Well, no, that is not what physics says at all.
We know a lot of things -- most of those things are data. Data just IS. You cannot refute that something falls to the Earth when you drop it, for instance. You can only debate that we don't know the correct reason that it does. We cannot say for certain that our theories about why are correct, but we certainly can be sure in the knowledge of our measurements -- or at least, what the limits of our measurements are.

I suppose you could argue that objects do not fall to the Earth because we can't prove that the objects even exist, but then you're getting into lame ideas like Cartesian Dualism, which is so preposterous that even most serious philosophers have given it up.


QUOTE (Rad @ Feb 21 2009, 05:21 AM) *
If you follow the theories and principles of quantum physics to their conclusion, it essentially states that reality does not exist. It's too much of a pain in the ass to go into

The reason that it is too much of a pain to go into is because of all the hand-waving you'd have to do; mostly because that isn't what it says at all.

What is says are that there are certain attributes of a given object or system that cannot be known, even in principle. It suggests that objects can be in several mutually exclusive states simultaneously. It says that physical objects can have wave-like properties. It does NOT suggest that the object doesn't exist. That is utterly preposterous. If you've taken quantum physics, you know that you can come to some very definite conclusions about real physical systems.


QUOTE (Rad @ Feb 21 2009, 05:21 AM) *
but there's a shortcut: The scientific method itself also infers that physics is pointless bullshit.

That would be a good point, except that it doesn't.


QUOTE (Rad @ Feb 21 2009, 05:21 AM) *
The core principle of scientific study is the collection empirical evidence, but observing this evidence requires senses that cannot be tested or verified adequately.

I disagree. Our senses can be verified quite adequately, mostly because we have other people as well as non-human instruments to verify them. In fact, most observations are not made by our senses, but rather by instruments. Machines that behave, by some wonder of wonders, according to the principles which millions of scientists over long decades have repeatedly and consistently verified experimentally. I'd say that so much repeatability is perfectly adequate verification. In fact, it is verification using the mode of the scientific method. What was that you were saying about the scientific method invalidating itself? It seems to me that it did exactly the opposite.

Really, the only other verification you could ask for would be some sort of philosophical, idealistic proof. But that has nothing to do with the scientific method at all and, if you ask me, is of dubious value anyhow.


QUOTE (Rad @ Feb 21 2009, 05:21 AM) *
Ultimately, all scientific "evidence" is reliant on faith in one's perceptions, which is a scientifically unsound basis.

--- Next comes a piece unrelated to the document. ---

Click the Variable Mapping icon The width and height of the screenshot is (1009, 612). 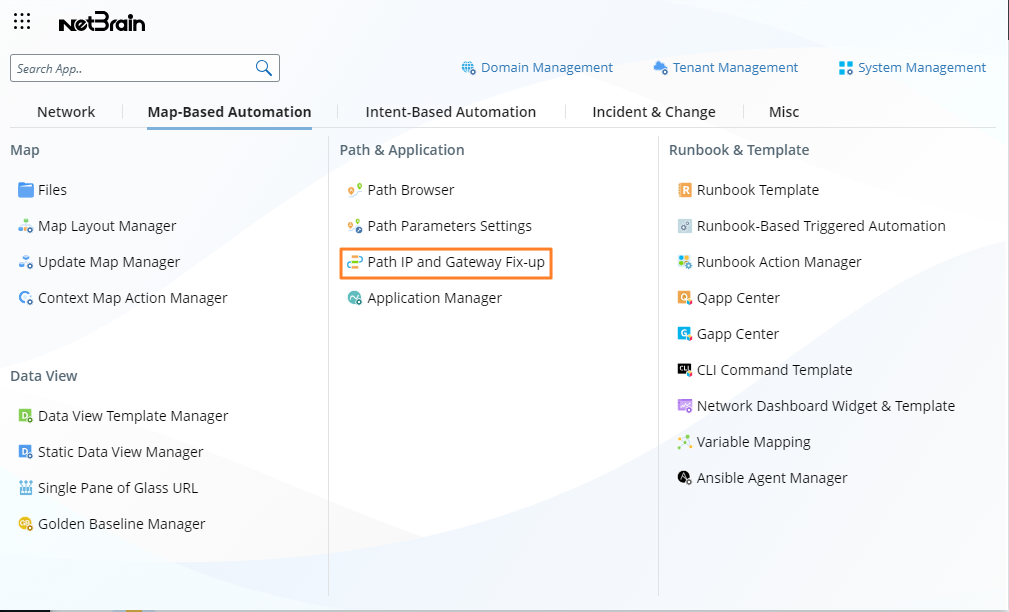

No, it is a philosophically unsound basis, according to philosophers whose principles are now largely irrelevant.
Don't confuse science and philosophy. Empirical observations nowadays, especially in physics, have virtually nothing to do with human sensory apparatus, but even more than that -- it is not a scientifically unsound basis to have faith in perceptions that have been independently verified by other people. In fact it is at the very CORE of the scientific method to obtain evidence through repeatable independent corroboration. Your argument makes no sense.


QUOTE (Rad @ Feb 21 2009, 05:21 AM) *
Science destroys itself. It's a faith-based religion whose god is logic, that is built upon a logical fallacy.

LOL.
Faith is a belief based on zero evidence.
Your assertion that our senses cannot be trusted does not nullify the evidence that we do have; it cannot be a faith if we have good reasons to believe our conclusions, and we do. If you could come up with a reason that so many individuals would agree on so many millions of experiments over the entire history of science if we were all being independently fooled by our senses, then maybe you'd have a point... but not a great one.

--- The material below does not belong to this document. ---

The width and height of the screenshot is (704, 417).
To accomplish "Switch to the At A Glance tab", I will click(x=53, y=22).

But giving you the benefit of the doubt, there are only two conclusions that can come about by assuming that our senses are not able to be trusted.

At worst it leads to nihilism, since we can never truly verify that anyone besides ourselves exists. This is a fruitless and pointless philosophy that leads to a debate over what "counts as real". But of course if you really believed that, we wouldn't even be talking since you can't even say for sure that me, or the computer you're typing on even exist. I hope you can see what a dead-end that sort of thinking is.

At best, our senses are unreliable so that we have to repeat and independently verify experimental findings. We already do that, so there is no real impact.


QUOTE (Rad @ Feb 21 2009, 05:21 AM) *
Feel free to use denial to spare yourself the sanity loss, most physicists do. Personally, I find the abyss comforting.

Empiricism is more comforting than denial or philosophy, and less pointless (IMG:style_emoticons/default/wink.gif)
I think you should take some classes to go with those textbooks.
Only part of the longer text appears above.